Dabei ist das griechische Militärbudget – das von 7,2 Milliarden in 2010 auf 7,5 Milliarden in 2011 angestiegen ist – mit einem Umfang von rund vier Prozent des BIP immer noch rund doppelt so hoch wie im europäischen Durchschnitt. Diese enormen Militäraufwendungen wurden seit der türkischen Invasion Zyperns sukzessive ausgeweitet. Auf dem Höhepunkt des türkisch-griechischen Rüstungswettlaufs investierte Athen mehr als sieben Prozent des griechischen BIP in neue Waffensysteme, so daß Griechenland beispielsweise über 1300 Panzer verfügt – etwa doppelt so viele wie Großbritannien.
Die deutsche Waffenindustrie ist der größte europäische Nutznießer dieses fortgesetzten Rüstungswahns. Mit rund 15 Prozent aller Exporte stellt Griechenland den größten europäischen Markt für die hiesigen Rüstungsschmieden dar. In den vom knallharten Sozialabbau und sozioökonomischen Zusammenbruch geprägten Jahren 2010 und 2011 haben deutsche Konzerne einen Anteil von rund 25 Prozent aller griechischen Waffenimporte erreicht und wurden damit nur mehr von den USA mit 42 Prozent aller Importe überflügelt.
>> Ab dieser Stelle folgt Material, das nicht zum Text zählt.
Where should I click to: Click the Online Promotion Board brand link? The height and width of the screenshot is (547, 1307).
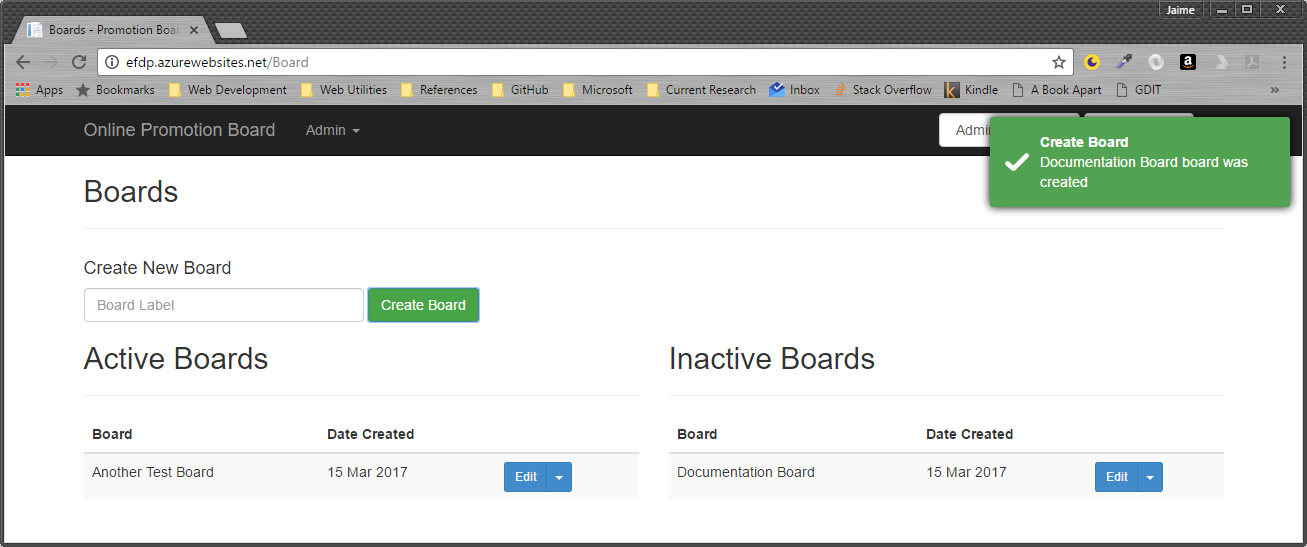coord(179,130)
Während BRD-Politiker wie Wolfgang Schäuble sich darüber empörten, daß Griechenland »über seine Verhältnisse« gelebt habe, gingen die durch fortgesetzte Schuldenaufnahme finanzierten Ausfuhren deutschen Kriegsgeräts nach Hellas unvermindert weiter. »Wenn es ein Land gibt, das von den enormen Rüstungsausgaben Griechenlands profitiert hat, dann ist es Deutschland«, kritisierte Dimitris Papadimoulis, griechischer ParlamentsÂabgeordneter der Linkspartei Synaspismos.
So wurde auch der umstrittene Deal über deutsche U-Boote der Klasse 214, der zu der Verhaftung von TsochatzoÂpoulos führte, von der Kürzungsorgie in Griechenland ausdrücklich ausgenommen. An die acht Millionen Euro soll der PASOK-Politiker vom deutschen HDW-Vertriebspartner Ferrostaal AG eingesteckt haben, um Athen zum Erwerb von nahezu unbrauchbarem Militärschrott zu verleiten. Von den geplanten vier U-Booten ist aufgrund eklatanter technischer Probleme bislang nur eines in Betrieb – von häufigen Pannen unterbrochen. »Griechenland hat über zwei Milliarden Euro für U-Boote bezahlt, die sich als fehlerhaft erwiesen«, empörte sich Papadimoulis, »und es muß noch eine Milliarde im Rahmen des Deals zahlen.« Diese Summe wäre drei Mal so hoch wie die der Rentenkürzungen, die Athen aufgrund des neusten »Sparpakets« durchsetzen müsse, das als eine Vorbedingung für weitere Krisenkredite Brüssels galt.
Die kräftige Förderung von Korruption in Griechenland durch deutsche Konzerne hat schon Tradition. Siemens hat kürzlich bei einem Gerichtsverfahren einem Vergleich mit Athen zugestimmt, da dem Unternehmen die massive Bestechung von Kabinettsmitgliedern 2004 nachgewiesen wurde, als im Vorfeld der Olympischen Spiele lukrative Aufträge zu ergattern waren. Die Ferrostaal AG mußte bei ihrem Korruptionsprozeß hingegen eine Geldstrafe von knapp 140 Millionen Euro zahlen, was angesichts des enormen Auftragsvolumens unter den Nebenkosten abgebucht werden dürfte.
Indes mehrten sich laut Guardian die Anzeichen dafür, daß »die internationale Hilfe für Griechenland« abhängig sei von den Zusagen Athens, die »Übereinkommen zum Kauf militärischer Güter aus Deutschland und Frankreich« einzuhalten. Das britische Blatt zitiert in diesem Zusammenhang den stellvertretenden griechischen Ministerpräsidenten, der anläßlich einer Türkei-Visite lamentierte, sein Land werde »gezwungen, Waffen zu kaufen, die es nicht mal braucht«.